- Mexican theatrical release poster
- Directed by: Juan Pablo Villaseñor
- Screenplay by: Juan Pablo Villaseñor
- Produced by: Gustavo Montiel; Andrea Gentile;
- Starring: Jorge Galván; Ignacio Retes; Justo Martínez; Max Kerlow; Rodolfo Vélez; Leticia Huijara;
- Cinematography: Janusz Polum
- Edited by: Miguel Lavandeira
- Music by: Tito Enríquez
- Production company: Centro de Capacitación Cinematográfica
- Release date: 1997 (GIFF));
- Running time: 97 minutes
- Country: Mexico
- Language: Spanish

= Por si no te vuelvo a ver =

Por Si No Te Vuelvo a Ver (In Case I Never See You Again) is a 1997 Mexican drama film, directed by Juan Pablo Villaseñor and produced by the Centro de Capacitación Cinematográfica.
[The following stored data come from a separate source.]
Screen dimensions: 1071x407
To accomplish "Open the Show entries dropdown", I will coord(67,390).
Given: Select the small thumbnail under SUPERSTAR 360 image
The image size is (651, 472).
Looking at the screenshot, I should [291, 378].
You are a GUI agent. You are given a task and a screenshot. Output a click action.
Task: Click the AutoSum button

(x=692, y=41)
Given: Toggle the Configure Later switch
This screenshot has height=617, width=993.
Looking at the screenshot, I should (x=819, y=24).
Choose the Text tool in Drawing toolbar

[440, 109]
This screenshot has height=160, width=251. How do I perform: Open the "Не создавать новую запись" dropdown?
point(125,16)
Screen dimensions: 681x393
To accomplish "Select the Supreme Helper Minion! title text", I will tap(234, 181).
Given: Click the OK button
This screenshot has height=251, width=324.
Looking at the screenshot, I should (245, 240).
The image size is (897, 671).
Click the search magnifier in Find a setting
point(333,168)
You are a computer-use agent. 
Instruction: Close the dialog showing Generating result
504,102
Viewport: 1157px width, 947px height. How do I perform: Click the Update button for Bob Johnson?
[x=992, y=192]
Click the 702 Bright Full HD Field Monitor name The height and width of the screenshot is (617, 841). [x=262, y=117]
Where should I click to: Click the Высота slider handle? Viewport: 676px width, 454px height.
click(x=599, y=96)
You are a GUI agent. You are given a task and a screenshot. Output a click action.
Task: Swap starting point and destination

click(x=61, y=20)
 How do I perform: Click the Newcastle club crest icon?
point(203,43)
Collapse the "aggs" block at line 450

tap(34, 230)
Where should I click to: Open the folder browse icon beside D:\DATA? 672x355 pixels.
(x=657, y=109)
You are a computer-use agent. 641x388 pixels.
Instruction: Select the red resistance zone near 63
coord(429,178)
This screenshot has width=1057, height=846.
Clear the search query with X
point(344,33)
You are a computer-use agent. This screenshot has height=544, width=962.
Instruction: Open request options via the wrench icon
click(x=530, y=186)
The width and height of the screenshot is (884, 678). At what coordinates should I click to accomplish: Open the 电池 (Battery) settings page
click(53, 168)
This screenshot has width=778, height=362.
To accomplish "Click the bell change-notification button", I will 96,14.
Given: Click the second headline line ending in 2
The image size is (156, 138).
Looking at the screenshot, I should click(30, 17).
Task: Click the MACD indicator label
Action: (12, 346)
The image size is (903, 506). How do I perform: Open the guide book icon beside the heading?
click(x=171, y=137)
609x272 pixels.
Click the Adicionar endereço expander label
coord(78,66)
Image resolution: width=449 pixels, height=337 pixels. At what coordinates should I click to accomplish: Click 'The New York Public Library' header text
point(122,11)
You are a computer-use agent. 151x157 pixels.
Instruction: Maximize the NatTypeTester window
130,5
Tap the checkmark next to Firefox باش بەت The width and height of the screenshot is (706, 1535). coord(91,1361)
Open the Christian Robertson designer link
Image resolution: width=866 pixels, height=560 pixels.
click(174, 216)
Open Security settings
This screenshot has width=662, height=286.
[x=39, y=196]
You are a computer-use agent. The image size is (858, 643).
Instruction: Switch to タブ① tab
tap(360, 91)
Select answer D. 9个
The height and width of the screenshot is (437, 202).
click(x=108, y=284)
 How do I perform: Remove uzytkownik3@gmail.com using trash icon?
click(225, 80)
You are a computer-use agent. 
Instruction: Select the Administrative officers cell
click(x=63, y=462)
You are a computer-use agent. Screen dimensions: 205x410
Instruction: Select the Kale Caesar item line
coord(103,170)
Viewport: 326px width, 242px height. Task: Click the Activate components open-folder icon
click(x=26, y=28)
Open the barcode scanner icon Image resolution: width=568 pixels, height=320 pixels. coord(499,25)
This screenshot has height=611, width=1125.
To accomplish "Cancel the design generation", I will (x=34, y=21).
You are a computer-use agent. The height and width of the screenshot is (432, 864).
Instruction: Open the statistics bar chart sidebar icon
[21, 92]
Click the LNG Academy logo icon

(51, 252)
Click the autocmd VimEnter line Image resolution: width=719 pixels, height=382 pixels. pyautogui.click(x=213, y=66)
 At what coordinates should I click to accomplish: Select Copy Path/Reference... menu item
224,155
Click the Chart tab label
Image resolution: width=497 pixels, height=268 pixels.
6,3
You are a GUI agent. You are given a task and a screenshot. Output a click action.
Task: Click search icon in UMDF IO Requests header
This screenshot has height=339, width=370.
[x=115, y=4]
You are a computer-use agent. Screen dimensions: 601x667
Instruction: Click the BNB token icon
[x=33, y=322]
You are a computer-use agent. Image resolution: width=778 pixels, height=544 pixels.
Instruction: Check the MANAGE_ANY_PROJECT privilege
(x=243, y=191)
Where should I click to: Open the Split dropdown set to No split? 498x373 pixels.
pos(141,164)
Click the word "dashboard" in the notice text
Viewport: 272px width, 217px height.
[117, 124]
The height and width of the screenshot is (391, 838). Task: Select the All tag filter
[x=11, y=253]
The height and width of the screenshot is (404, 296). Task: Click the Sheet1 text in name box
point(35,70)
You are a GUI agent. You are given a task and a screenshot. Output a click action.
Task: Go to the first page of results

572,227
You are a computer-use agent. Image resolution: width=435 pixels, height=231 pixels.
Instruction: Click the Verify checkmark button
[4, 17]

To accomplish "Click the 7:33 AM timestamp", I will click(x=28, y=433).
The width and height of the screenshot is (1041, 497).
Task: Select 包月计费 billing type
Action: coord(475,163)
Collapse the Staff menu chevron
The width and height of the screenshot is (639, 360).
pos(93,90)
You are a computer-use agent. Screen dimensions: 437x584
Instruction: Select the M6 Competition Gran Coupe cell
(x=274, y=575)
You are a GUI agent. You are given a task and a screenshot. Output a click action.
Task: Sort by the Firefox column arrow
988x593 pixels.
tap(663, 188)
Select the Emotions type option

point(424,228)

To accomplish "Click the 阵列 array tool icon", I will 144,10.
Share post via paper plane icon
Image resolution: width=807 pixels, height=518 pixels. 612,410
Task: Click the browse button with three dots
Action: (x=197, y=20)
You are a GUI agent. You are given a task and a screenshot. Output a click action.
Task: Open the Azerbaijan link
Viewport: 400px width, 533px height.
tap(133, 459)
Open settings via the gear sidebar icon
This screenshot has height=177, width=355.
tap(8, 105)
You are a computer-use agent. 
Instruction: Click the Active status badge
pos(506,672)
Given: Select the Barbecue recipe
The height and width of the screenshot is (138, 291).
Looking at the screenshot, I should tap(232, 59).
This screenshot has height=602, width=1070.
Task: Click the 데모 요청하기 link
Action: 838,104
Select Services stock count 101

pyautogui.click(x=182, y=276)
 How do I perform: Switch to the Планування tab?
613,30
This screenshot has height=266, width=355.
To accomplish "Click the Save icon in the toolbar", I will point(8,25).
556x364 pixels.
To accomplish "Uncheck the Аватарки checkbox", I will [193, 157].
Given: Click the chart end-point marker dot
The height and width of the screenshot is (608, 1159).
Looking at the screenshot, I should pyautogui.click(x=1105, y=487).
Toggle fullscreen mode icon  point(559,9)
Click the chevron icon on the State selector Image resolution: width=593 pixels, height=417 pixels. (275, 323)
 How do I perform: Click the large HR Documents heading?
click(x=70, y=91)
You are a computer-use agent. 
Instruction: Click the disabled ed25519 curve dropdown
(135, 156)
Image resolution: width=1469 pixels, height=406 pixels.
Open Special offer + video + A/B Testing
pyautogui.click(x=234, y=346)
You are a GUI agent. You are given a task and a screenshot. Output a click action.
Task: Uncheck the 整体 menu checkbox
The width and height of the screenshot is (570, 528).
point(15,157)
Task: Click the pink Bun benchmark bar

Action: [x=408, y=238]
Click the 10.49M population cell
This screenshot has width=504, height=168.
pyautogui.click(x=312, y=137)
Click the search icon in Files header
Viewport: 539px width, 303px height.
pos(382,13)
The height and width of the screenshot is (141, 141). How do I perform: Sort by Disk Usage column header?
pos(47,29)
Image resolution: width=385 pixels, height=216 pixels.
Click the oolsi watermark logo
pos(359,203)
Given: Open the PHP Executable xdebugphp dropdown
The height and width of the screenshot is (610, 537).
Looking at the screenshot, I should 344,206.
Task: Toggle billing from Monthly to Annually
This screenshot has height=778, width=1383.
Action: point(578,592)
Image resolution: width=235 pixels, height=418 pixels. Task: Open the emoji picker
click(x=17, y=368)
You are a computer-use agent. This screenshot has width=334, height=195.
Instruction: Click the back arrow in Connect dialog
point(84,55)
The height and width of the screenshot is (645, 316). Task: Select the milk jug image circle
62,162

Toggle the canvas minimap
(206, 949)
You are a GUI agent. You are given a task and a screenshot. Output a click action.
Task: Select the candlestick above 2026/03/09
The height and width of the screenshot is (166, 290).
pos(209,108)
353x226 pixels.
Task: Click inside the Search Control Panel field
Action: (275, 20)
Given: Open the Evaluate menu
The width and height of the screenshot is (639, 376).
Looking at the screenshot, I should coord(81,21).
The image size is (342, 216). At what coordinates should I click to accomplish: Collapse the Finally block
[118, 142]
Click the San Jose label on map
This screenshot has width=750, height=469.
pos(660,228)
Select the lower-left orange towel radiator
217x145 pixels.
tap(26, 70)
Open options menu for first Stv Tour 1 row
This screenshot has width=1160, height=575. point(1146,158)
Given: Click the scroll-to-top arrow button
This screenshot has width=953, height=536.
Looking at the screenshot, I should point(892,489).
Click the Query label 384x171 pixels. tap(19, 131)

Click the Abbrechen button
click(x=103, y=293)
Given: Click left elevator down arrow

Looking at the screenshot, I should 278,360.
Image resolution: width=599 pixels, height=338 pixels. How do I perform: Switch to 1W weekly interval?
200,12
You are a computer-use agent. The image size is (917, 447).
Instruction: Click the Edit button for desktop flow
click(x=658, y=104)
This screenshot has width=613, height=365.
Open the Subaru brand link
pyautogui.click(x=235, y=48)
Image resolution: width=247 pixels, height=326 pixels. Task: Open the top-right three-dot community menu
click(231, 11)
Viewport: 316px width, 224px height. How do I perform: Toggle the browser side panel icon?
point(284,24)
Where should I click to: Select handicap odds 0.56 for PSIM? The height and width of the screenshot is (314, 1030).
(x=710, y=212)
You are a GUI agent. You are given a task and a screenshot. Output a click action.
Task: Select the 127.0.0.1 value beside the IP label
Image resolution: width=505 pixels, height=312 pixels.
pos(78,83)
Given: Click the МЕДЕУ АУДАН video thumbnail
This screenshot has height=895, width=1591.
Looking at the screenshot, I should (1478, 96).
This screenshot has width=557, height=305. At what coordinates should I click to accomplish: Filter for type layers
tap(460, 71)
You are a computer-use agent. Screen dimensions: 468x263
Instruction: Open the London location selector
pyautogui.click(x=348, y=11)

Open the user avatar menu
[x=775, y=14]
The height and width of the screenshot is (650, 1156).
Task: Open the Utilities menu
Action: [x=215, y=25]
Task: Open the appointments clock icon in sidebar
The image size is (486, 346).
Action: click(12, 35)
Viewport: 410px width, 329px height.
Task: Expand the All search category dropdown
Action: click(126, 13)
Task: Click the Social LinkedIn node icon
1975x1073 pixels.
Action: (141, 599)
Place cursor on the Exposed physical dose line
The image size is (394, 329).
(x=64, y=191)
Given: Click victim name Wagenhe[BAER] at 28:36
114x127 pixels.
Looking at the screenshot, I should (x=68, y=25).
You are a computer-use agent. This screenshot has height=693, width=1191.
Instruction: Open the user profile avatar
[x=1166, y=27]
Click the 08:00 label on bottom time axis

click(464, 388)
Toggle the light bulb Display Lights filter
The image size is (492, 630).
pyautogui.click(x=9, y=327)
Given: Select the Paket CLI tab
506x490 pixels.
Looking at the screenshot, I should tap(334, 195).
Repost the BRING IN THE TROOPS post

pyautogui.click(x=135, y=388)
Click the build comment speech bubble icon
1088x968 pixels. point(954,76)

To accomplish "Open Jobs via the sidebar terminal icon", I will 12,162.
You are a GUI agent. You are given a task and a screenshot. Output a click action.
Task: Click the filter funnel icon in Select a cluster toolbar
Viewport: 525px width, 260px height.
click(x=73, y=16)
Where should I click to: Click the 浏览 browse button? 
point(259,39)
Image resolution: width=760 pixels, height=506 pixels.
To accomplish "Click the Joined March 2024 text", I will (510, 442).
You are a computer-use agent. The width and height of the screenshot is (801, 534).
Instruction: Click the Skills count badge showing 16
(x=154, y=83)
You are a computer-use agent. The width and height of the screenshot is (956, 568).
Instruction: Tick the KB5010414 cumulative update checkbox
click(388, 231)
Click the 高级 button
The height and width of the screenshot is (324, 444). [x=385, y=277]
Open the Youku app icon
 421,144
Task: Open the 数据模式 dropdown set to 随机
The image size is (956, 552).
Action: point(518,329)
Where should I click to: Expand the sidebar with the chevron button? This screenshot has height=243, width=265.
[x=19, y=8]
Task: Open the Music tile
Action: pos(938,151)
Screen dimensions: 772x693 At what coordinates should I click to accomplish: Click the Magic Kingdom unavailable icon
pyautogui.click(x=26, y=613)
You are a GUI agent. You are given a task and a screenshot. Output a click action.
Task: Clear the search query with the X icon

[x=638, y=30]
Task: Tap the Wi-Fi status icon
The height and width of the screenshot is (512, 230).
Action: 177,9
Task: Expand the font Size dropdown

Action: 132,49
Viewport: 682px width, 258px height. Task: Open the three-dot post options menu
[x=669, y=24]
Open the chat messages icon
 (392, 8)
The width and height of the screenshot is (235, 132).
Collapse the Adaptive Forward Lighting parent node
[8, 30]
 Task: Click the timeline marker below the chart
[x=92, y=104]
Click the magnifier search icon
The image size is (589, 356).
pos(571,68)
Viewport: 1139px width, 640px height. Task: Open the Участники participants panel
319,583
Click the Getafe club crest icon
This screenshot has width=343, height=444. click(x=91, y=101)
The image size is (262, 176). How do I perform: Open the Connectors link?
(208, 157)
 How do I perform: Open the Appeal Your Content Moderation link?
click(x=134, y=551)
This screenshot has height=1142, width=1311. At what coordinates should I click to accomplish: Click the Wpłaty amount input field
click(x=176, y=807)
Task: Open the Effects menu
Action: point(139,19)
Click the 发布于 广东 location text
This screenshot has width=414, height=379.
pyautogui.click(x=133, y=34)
The film received eight Ariel Awards in 1998 including Best Picture, Best Director, Best Actor and Best Actress.

==Plot==
A musical quintet formed by retired elders in an asylum, under the pretext of delivering the ashes of his friend Rosita (Blanca Torres) to Margarita (Leticia Huijara), her niece, in order to achieve their dream of performing on stage.

==Main cast==
- Jorge Galván as Bruno
- Ignacio Retes as Poncho
- Justo Martínez as Óscar Martínez
- Max Kerlow as Gonzalo
- Rodolfo Vélez as Fabián
- Leticia Huijara as Margarita
- Zaide Silvia Gutiérrez as Nurse Silvia
- Ana Bertha Espín as the asylum director
- Angelina Peláez as Diana Menchaca
- Blanca Torres as Rosita
- José Carlos Rodríguez as Dr. Eduardo Bolaños
- Alfredo Alonso as Vinicio
- Óscar Castañeda as Miranda
- Aurora Cortés as Ofelia

==Awards==
===Ariel Awards===
The Ariel Awards are awarded annually by the Mexican Academy of Film Arts and Sciences in Mexico. Por Si No Te Vuelvo a Ver won eight awards out of 19 nominations.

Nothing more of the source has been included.